TASK DETAILS → Repeat every one of the items below line for line, with no changes.

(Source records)
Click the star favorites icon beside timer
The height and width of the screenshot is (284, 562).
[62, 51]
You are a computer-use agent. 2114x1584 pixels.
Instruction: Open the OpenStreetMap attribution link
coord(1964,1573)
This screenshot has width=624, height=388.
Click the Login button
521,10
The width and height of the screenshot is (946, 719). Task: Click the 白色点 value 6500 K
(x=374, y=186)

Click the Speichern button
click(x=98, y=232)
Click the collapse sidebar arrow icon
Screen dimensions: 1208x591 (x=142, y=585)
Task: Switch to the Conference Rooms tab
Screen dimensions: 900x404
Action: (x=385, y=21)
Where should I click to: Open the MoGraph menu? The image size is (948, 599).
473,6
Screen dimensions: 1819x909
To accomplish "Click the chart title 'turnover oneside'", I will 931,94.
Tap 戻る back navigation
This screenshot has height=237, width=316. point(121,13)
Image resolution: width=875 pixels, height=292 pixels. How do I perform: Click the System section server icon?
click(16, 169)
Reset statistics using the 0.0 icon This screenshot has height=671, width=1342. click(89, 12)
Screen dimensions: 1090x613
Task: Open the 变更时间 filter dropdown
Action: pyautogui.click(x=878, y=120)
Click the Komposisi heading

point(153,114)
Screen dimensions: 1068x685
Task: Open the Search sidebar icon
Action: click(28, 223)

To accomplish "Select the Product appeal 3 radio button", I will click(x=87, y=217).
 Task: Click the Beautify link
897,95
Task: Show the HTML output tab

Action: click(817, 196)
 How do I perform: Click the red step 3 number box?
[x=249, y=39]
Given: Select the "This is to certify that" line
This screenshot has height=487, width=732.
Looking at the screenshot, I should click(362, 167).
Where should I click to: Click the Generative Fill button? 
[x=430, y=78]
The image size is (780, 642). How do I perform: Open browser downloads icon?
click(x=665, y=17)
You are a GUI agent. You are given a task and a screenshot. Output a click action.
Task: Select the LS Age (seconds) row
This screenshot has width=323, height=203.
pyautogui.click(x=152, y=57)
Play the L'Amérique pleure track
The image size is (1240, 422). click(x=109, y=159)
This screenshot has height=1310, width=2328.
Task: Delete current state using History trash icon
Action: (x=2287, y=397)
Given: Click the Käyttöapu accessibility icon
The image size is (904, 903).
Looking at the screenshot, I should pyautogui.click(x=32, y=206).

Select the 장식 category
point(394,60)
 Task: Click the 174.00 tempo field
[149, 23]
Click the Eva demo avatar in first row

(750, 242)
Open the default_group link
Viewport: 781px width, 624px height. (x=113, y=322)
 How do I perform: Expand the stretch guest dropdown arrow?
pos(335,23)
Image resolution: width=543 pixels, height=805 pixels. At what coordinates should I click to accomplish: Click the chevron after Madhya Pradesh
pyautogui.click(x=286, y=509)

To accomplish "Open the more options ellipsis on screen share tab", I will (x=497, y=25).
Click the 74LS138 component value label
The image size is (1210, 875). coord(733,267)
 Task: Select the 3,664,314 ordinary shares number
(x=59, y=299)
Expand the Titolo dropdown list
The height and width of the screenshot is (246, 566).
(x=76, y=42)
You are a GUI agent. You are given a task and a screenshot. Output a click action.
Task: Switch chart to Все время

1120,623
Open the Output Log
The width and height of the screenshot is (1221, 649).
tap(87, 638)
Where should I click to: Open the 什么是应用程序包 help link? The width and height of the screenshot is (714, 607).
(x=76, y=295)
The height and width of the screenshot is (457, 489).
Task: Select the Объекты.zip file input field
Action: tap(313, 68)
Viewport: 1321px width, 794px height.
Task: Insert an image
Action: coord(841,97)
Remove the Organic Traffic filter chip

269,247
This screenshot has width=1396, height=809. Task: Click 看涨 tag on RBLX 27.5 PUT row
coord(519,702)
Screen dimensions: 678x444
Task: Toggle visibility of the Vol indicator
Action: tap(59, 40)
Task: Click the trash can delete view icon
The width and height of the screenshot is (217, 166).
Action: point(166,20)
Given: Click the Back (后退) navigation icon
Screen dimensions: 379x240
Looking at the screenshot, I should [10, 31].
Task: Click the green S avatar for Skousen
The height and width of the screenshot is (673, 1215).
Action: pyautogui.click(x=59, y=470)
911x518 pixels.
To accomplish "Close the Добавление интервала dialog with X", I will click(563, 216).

RIGHT ANSWER →
Click the star favorites icon beside timer
The height and width of the screenshot is (284, 562).
[62, 51]
You are a computer-use agent. 2114x1584 pixels.
Instruction: Open the OpenStreetMap attribution link
coord(1964,1573)
This screenshot has width=624, height=388.
Click the Login button
521,10
The width and height of the screenshot is (946, 719). Task: Click the 白色点 value 6500 K
(x=374, y=186)

Click the Speichern button
click(x=98, y=232)
Click the collapse sidebar arrow icon
Screen dimensions: 1208x591 (x=142, y=585)
Task: Switch to the Conference Rooms tab
Screen dimensions: 900x404
Action: (x=385, y=21)
Where should I click to: Open the MoGraph menu? The image size is (948, 599).
473,6
Screen dimensions: 1819x909
To accomplish "Click the chart title 'turnover oneside'", I will 931,94.
Tap 戻る back navigation
This screenshot has height=237, width=316. point(121,13)
Image resolution: width=875 pixels, height=292 pixels. How do I perform: Click the System section server icon?
click(16, 169)
Reset statistics using the 0.0 icon This screenshot has height=671, width=1342. click(89, 12)
Screen dimensions: 1090x613
Task: Open the 变更时间 filter dropdown
Action: pyautogui.click(x=878, y=120)
Click the Komposisi heading

point(153,114)
Screen dimensions: 1068x685
Task: Open the Search sidebar icon
Action: click(28, 223)

To accomplish "Select the Product appeal 3 radio button", I will click(x=87, y=217).
 Task: Click the Beautify link
897,95
Task: Show the HTML output tab

Action: click(817, 196)
 How do I perform: Click the red step 3 number box?
[x=249, y=39]
Given: Select the "This is to certify that" line
This screenshot has height=487, width=732.
Looking at the screenshot, I should click(362, 167).
Where should I click to: Click the Generative Fill button? 
[x=430, y=78]
The image size is (780, 642). How do I perform: Open browser downloads icon?
click(x=665, y=17)
You are a GUI agent. You are given a task and a screenshot. Output a click action.
Task: Select the LS Age (seconds) row
This screenshot has width=323, height=203.
pyautogui.click(x=152, y=57)
Play the L'Amérique pleure track
The image size is (1240, 422). click(x=109, y=159)
This screenshot has height=1310, width=2328.
Task: Delete current state using History trash icon
Action: (x=2287, y=397)
Given: Click the Käyttöapu accessibility icon
The image size is (904, 903).
Looking at the screenshot, I should pyautogui.click(x=32, y=206).

Select the 장식 category
point(394,60)
 Task: Click the 174.00 tempo field
[149, 23]
Click the Eva demo avatar in first row

(750, 242)
Open the default_group link
Viewport: 781px width, 624px height. (x=113, y=322)
 How do I perform: Expand the stretch guest dropdown arrow?
pos(335,23)
Image resolution: width=543 pixels, height=805 pixels. At what coordinates should I click to accomplish: Click the chevron after Madhya Pradesh
pyautogui.click(x=286, y=509)

To accomplish "Open the more options ellipsis on screen share tab", I will (x=497, y=25).
Click the 74LS138 component value label
The image size is (1210, 875). coord(733,267)
 Task: Select the 3,664,314 ordinary shares number
(x=59, y=299)
Expand the Titolo dropdown list
The height and width of the screenshot is (246, 566).
(x=76, y=42)
You are a GUI agent. You are given a task and a screenshot. Output a click action.
Task: Switch chart to Все время

1120,623
Open the Output Log
The width and height of the screenshot is (1221, 649).
tap(87, 638)
Where should I click to: Open the 什么是应用程序包 help link? The width and height of the screenshot is (714, 607).
(x=76, y=295)
The height and width of the screenshot is (457, 489).
Task: Select the Объекты.zip file input field
Action: tap(313, 68)
Viewport: 1321px width, 794px height.
Task: Insert an image
Action: coord(841,97)
Remove the Organic Traffic filter chip

269,247
This screenshot has width=1396, height=809. Task: Click 看涨 tag on RBLX 27.5 PUT row
coord(519,702)
Screen dimensions: 678x444
Task: Toggle visibility of the Vol indicator
Action: tap(59, 40)
Task: Click the trash can delete view icon
The width and height of the screenshot is (217, 166).
Action: point(166,20)
Given: Click the Back (后退) navigation icon
Screen dimensions: 379x240
Looking at the screenshot, I should [10, 31].
Task: Click the green S avatar for Skousen
The height and width of the screenshot is (673, 1215).
Action: pyautogui.click(x=59, y=470)
911x518 pixels.
To accomplish "Close the Добавление интервала dialog with X", I will click(563, 216).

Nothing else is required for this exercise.